The score represents the model's performance or information that can be referenced for labeling and retraining the model. For example, in anomaly detection, performance can be represented by the number of anomaly points relative to the total number of points, or in classification problems, if the score is a probability value, data where the model predicted with uncertainty can be checked.



Inference Result Detail

Edges → Inf. result

View as Album

Inference results for image data can be viewed as an album. The album provides a probability bar graph of the class inferred by the model at the bottom of the image, allowing intuitive verification of the model's performance.

View as Table

Displays the tabular data used for inference in a table. Users can view the data used for inference through the screen.



Inference failure

Edges → Inf. Failure

In the case of inference failure, provide information to help the user identify the cause of the problem.

Summary Information

  • Time : The time the inference was performed
  • Input File : Input File of inference
  • Model Version: The version of the model
  • Message : The messge of Inference Failure
  • Log : Inference Failure Log


Providing Standard Inference Results for Customizable User Analytics

Mellerikat is a service that can solve various problems with various AI Solutions.

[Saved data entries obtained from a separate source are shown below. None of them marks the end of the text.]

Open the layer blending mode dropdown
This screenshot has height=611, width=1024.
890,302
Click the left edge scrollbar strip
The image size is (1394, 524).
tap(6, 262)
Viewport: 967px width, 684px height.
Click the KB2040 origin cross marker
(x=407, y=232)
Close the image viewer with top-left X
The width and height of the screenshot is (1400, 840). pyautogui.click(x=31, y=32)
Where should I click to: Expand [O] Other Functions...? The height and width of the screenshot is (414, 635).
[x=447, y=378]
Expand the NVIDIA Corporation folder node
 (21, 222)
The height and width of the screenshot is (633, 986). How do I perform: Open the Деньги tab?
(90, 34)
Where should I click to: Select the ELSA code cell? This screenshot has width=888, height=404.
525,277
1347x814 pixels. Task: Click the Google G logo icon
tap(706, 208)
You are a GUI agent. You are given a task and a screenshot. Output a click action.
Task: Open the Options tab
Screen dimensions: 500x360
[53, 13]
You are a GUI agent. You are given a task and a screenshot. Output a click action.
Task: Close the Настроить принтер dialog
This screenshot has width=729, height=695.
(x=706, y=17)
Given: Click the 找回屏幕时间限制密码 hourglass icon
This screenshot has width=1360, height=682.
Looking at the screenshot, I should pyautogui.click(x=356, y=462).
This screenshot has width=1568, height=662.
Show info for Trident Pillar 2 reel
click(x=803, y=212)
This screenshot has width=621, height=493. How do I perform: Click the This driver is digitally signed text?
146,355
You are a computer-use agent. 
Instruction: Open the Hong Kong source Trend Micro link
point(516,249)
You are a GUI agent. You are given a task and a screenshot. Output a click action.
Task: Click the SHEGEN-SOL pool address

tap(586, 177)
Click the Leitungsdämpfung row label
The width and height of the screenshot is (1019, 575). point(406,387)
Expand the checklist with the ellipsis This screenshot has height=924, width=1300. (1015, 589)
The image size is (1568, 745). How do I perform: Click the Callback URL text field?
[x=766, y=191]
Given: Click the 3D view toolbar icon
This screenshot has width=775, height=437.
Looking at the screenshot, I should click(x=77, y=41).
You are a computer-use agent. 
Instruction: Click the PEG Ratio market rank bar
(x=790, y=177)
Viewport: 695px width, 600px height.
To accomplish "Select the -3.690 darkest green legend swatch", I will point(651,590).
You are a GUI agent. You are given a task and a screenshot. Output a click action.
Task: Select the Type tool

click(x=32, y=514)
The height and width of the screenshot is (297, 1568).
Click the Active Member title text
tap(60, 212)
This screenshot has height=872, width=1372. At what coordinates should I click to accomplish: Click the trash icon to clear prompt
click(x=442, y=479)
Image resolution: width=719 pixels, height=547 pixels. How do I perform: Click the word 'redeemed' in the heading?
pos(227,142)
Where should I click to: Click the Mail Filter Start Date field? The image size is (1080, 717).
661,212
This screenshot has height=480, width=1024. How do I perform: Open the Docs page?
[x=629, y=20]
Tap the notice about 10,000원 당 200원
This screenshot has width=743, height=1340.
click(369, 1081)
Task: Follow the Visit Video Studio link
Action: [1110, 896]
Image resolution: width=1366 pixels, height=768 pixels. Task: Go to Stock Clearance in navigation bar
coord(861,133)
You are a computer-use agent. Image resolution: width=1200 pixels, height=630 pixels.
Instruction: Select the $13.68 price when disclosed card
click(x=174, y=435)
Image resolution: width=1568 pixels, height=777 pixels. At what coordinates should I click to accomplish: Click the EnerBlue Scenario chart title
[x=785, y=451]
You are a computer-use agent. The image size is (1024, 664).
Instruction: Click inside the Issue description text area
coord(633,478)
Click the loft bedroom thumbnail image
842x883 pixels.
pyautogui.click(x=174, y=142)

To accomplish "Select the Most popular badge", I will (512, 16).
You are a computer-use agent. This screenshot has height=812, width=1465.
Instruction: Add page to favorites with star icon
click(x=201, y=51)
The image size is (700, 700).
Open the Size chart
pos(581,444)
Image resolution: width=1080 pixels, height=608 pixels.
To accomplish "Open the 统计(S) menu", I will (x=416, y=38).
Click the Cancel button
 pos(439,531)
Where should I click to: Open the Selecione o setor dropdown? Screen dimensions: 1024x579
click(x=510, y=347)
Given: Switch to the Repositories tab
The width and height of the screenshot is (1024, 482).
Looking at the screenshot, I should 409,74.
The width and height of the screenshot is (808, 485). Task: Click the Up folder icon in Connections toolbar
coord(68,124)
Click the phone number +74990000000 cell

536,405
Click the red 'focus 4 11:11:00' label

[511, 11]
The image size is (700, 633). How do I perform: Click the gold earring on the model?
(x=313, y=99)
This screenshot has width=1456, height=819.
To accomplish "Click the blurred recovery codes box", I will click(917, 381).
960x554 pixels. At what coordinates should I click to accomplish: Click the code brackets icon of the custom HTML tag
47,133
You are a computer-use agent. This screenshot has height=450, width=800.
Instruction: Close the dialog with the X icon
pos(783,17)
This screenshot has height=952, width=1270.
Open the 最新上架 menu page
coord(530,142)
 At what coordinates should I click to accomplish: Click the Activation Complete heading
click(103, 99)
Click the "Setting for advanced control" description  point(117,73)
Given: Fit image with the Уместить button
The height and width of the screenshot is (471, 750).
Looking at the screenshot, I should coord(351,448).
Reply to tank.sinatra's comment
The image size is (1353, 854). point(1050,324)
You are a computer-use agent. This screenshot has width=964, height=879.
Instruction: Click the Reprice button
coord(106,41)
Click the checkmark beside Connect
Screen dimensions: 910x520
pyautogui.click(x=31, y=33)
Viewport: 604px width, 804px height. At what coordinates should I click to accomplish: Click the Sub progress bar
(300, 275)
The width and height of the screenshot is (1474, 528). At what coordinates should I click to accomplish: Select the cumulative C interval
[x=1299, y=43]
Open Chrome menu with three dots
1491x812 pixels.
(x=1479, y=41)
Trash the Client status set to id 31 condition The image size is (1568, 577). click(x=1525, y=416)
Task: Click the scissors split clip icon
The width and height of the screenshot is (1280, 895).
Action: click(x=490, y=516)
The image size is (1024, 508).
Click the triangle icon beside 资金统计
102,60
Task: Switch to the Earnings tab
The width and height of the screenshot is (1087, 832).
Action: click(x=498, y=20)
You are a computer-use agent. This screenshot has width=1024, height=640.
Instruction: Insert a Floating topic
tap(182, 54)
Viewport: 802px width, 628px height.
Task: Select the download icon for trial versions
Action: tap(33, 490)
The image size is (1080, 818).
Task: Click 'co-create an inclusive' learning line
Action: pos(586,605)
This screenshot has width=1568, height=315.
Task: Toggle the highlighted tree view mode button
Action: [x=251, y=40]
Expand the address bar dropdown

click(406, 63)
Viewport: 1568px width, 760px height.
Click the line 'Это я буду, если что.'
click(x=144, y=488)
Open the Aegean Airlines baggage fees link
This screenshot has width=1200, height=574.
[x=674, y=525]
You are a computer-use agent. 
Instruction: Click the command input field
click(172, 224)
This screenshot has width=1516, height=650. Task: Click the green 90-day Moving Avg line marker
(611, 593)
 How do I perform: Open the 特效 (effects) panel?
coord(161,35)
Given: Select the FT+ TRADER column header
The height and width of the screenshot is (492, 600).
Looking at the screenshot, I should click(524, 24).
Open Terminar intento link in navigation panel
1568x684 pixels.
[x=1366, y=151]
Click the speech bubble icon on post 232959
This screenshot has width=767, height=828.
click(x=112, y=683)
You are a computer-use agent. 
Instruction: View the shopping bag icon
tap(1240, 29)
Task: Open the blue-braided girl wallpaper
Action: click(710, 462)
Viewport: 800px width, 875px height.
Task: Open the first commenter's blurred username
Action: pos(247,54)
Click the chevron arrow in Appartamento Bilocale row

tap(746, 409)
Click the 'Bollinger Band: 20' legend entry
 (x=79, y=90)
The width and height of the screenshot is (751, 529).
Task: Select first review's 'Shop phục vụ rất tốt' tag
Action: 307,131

Therefore, there are various forms of inference results, and to verify inference results, individual visualization methods for inference results for each AI Solution or problem are required. This data visualization can be more effectively and efficiently customized and optimized through specialized services or solutions based on the user's business, industry, technology, and problem. Therefore, Mellerikat focuses on operating and optimizing AI models and delivering standardized inference results to users, who then use the provided inference results to conduct analysis/visualization suitable for their needs. To this end, Mellerikat regulates AI Solutions to provide standardized forms of summarized/detailed information for inference results.